**Assignment:** Pull every line with "симулятор" from the entries below.

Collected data
══════════════════════════════

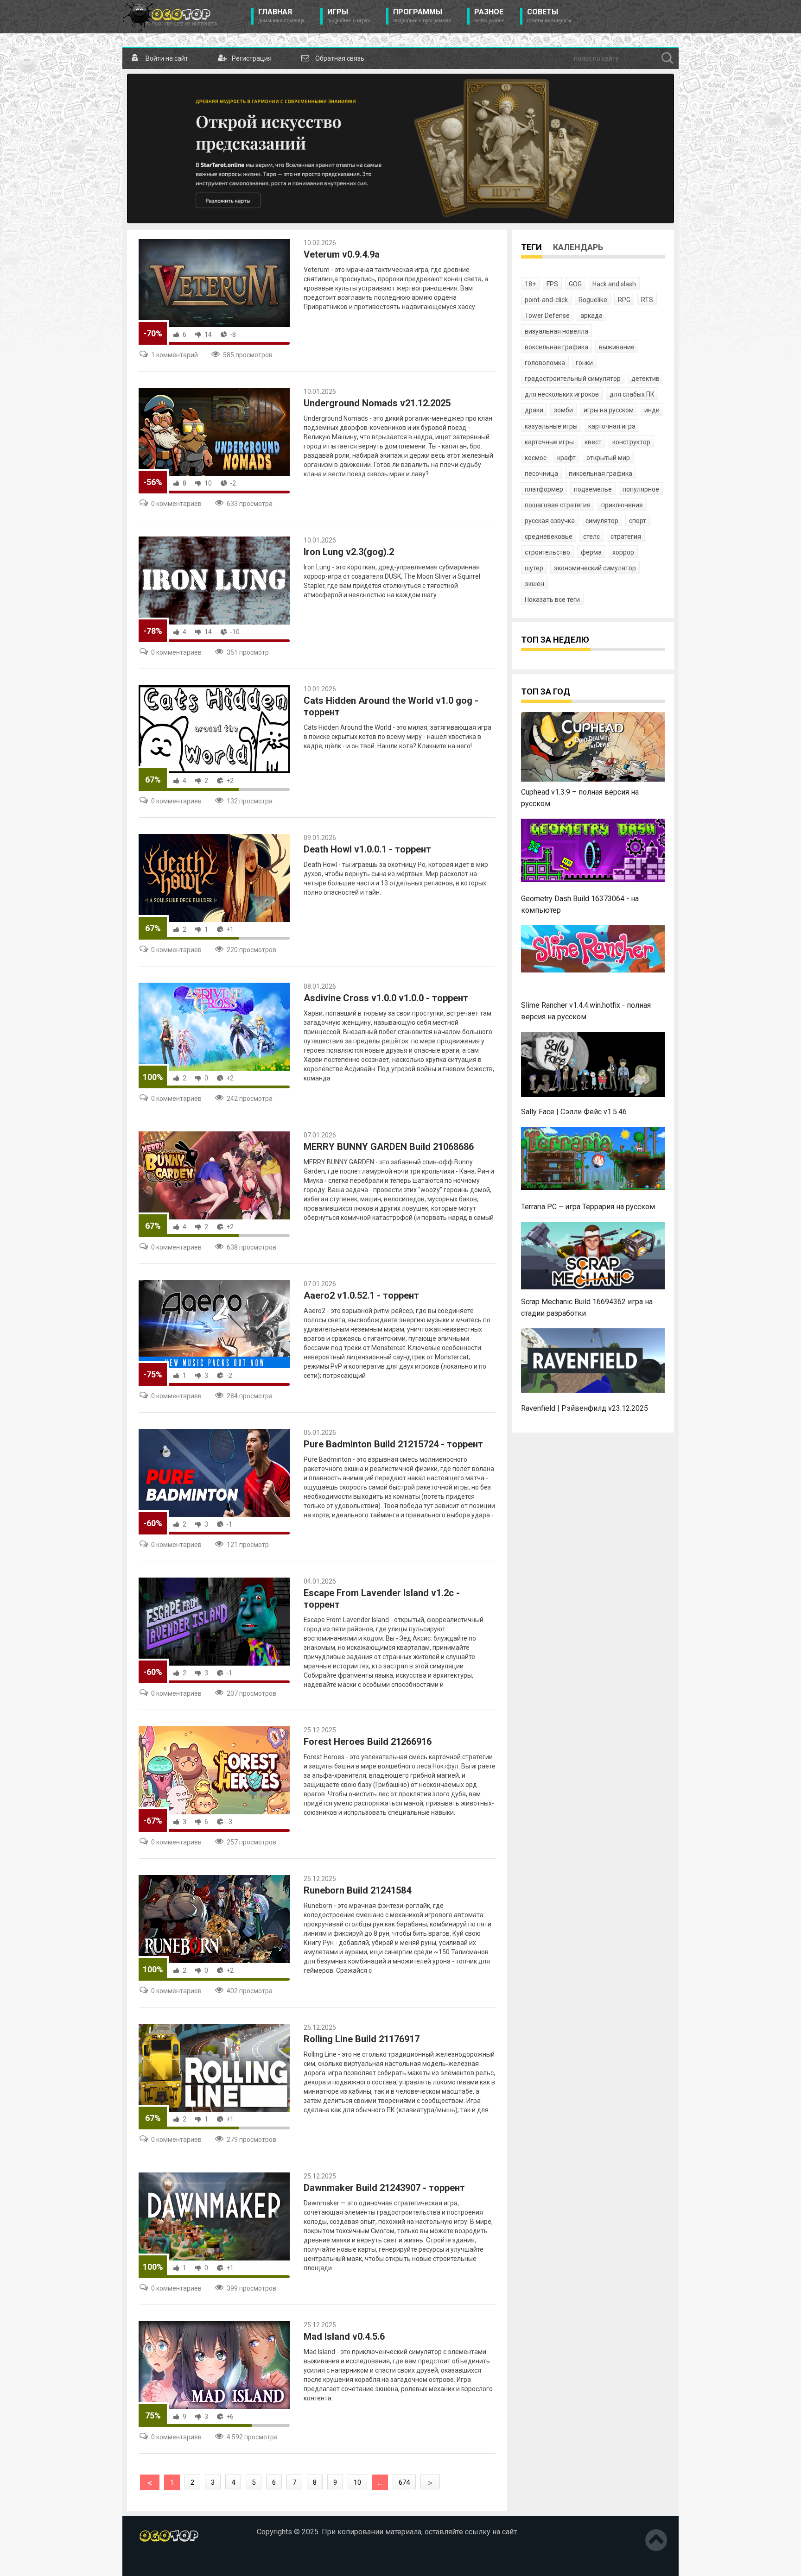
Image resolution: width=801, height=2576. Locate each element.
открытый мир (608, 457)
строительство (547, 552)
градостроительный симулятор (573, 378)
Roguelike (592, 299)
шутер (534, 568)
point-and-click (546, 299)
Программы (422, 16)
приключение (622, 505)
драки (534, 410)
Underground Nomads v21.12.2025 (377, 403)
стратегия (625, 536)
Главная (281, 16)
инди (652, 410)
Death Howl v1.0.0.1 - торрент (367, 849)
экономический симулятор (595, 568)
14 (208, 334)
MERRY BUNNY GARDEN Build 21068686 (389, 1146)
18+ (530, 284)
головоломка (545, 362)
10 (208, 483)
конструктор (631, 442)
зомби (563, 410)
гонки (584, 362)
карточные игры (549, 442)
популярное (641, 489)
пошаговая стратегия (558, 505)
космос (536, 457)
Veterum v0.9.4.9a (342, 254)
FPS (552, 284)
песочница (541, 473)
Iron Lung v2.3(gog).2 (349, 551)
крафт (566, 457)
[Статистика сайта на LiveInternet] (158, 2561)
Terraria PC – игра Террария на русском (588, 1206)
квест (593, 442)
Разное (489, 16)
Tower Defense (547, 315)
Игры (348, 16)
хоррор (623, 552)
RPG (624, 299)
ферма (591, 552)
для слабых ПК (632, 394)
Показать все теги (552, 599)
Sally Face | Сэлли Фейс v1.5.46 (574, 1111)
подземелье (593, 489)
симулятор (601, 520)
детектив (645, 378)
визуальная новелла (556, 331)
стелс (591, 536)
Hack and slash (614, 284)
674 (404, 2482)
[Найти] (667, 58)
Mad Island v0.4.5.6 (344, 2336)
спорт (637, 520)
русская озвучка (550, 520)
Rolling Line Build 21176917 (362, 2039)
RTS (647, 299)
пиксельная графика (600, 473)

══════════════════════════════

**Result for this task:**
градостроительный симулятор (573, 378)
экономический симулятор (595, 568)
симулятор (601, 520)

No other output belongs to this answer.